Line 0 script errors can be from dynamically loaded code, such as JSONP requests or `eval()` code.

2 comments

Well... Yes. It was helpful for that reason. I waded through many of the errors and traced them back to actual lines of code. It just so happens that many of the errors weren't particularly useful to me. I.e., not actionable.

Our browser tests include IE7, IE8, IE9, Safari, Firefox and Chrome. None of those errors are present in our tests. As you note, in many of the cases I could wrap the errors with notifications to the user.

But, really, if the google variable isn't loaded for a small set of users and I can't easily configure a test system that can reproduce it, I'm not going to take the time right now. I have too many other pressing things on my list.

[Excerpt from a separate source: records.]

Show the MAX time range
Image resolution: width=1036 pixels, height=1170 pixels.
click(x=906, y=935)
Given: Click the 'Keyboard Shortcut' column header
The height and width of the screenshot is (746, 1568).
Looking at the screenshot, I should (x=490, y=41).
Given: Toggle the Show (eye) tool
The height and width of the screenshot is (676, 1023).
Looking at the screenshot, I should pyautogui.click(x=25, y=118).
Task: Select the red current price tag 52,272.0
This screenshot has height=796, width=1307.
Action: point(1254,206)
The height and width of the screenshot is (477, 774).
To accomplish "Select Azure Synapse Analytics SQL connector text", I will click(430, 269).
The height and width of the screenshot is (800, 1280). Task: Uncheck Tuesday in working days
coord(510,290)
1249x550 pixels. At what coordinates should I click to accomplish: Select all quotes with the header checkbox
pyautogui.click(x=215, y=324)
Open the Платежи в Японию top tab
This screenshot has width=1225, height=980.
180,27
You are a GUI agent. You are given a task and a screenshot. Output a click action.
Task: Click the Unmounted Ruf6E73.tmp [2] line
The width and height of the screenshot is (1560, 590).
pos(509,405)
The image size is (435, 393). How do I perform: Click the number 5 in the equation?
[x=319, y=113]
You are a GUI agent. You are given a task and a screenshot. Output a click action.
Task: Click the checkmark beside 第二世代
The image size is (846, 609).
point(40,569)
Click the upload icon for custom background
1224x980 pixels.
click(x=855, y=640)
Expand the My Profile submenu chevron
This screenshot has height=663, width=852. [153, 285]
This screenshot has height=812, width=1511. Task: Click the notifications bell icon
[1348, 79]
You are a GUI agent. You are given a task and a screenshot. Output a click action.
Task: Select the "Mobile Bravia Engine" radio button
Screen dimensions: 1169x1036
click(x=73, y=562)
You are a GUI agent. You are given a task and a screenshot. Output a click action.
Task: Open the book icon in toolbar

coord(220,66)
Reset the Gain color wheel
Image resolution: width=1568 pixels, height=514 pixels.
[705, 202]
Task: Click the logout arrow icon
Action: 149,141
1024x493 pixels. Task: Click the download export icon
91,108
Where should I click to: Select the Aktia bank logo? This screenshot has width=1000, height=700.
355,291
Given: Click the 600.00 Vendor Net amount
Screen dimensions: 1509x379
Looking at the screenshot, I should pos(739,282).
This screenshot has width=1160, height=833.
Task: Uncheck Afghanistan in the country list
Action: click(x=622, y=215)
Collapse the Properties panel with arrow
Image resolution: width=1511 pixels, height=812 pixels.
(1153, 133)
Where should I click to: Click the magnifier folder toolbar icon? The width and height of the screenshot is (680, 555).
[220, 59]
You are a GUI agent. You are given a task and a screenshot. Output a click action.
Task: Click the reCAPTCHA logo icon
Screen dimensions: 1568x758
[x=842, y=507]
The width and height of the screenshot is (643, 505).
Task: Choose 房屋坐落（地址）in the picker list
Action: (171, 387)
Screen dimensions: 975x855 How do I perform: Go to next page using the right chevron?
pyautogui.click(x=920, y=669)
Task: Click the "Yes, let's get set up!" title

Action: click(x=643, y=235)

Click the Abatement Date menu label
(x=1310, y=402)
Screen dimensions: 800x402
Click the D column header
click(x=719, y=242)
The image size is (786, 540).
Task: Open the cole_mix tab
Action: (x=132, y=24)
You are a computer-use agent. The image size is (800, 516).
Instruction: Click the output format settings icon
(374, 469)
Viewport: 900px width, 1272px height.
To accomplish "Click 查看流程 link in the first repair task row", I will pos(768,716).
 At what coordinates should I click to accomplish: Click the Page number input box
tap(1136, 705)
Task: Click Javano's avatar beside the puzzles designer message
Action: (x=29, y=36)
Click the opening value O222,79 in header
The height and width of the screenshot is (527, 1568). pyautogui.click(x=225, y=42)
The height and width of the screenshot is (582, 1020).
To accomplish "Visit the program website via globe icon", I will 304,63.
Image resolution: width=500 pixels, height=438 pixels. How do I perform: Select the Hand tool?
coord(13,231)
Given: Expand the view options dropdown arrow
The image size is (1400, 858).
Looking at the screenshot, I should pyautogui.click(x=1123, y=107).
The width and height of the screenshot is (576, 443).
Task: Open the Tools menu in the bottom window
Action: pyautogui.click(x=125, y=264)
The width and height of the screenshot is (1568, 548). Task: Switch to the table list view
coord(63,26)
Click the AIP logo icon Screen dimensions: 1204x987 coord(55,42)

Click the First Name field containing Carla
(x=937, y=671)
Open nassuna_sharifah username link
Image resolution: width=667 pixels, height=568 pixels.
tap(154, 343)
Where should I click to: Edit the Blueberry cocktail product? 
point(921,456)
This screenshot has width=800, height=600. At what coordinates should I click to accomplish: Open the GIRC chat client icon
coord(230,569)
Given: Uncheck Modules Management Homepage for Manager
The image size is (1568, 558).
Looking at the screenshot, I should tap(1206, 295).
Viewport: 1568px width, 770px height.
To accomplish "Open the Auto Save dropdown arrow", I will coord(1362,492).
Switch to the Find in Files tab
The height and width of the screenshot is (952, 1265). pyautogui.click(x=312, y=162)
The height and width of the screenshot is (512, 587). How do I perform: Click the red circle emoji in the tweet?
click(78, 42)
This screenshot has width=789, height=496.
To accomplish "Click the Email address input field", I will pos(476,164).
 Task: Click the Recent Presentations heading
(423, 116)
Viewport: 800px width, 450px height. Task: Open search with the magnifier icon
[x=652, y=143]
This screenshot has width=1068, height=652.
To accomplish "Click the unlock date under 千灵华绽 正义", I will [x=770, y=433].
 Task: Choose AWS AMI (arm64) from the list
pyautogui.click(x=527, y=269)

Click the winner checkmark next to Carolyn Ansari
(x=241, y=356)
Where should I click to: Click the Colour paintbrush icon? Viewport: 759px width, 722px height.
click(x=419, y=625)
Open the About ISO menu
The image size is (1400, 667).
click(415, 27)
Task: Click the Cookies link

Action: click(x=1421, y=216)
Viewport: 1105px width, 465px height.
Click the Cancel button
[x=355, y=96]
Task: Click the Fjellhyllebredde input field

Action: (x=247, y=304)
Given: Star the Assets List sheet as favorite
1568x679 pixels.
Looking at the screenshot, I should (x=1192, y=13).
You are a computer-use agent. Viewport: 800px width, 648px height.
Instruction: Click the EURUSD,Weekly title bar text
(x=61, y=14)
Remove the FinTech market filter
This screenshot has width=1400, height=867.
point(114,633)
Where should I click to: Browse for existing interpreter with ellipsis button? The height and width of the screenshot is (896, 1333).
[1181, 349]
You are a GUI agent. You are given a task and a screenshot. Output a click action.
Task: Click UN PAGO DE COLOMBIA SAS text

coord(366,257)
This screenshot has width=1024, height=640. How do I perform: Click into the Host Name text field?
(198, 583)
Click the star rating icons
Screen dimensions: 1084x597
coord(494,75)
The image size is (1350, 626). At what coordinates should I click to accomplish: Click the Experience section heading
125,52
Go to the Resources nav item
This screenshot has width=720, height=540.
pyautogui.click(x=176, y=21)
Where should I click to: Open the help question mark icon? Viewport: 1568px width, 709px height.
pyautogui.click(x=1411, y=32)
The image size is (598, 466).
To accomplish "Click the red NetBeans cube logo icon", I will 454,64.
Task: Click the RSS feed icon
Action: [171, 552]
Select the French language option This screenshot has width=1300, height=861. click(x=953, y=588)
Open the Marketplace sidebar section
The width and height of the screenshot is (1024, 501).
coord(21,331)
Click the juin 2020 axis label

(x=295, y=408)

The "google" variable is often not loaded for people who use Adblock or similar extensions that block social media plugins. You can simply check that "google" exists before running the code that depends on it:

    if (typeof google !== "undefined") {
        // run google code here
        google.magic();
    }
I understand deadlines, and yes you may not be able to do more than explain to the user that there is a problem out of your control. But don't diss Airbrake because you don't have time to investigate and/or fix. They're not sayin' you have to fix it, they're just sayin'.
Just to clarify... I love Airbrake. Apologies if it didn't come across as that way. I use it on every site and app we create.
FF/Chorme/Safari also give the Line 0 "script errors" when an error occurs in any JS file that isn't on your domain (IE jquery from a CDN, 3-rd party scripts, etc). This is a cross-origin security feature.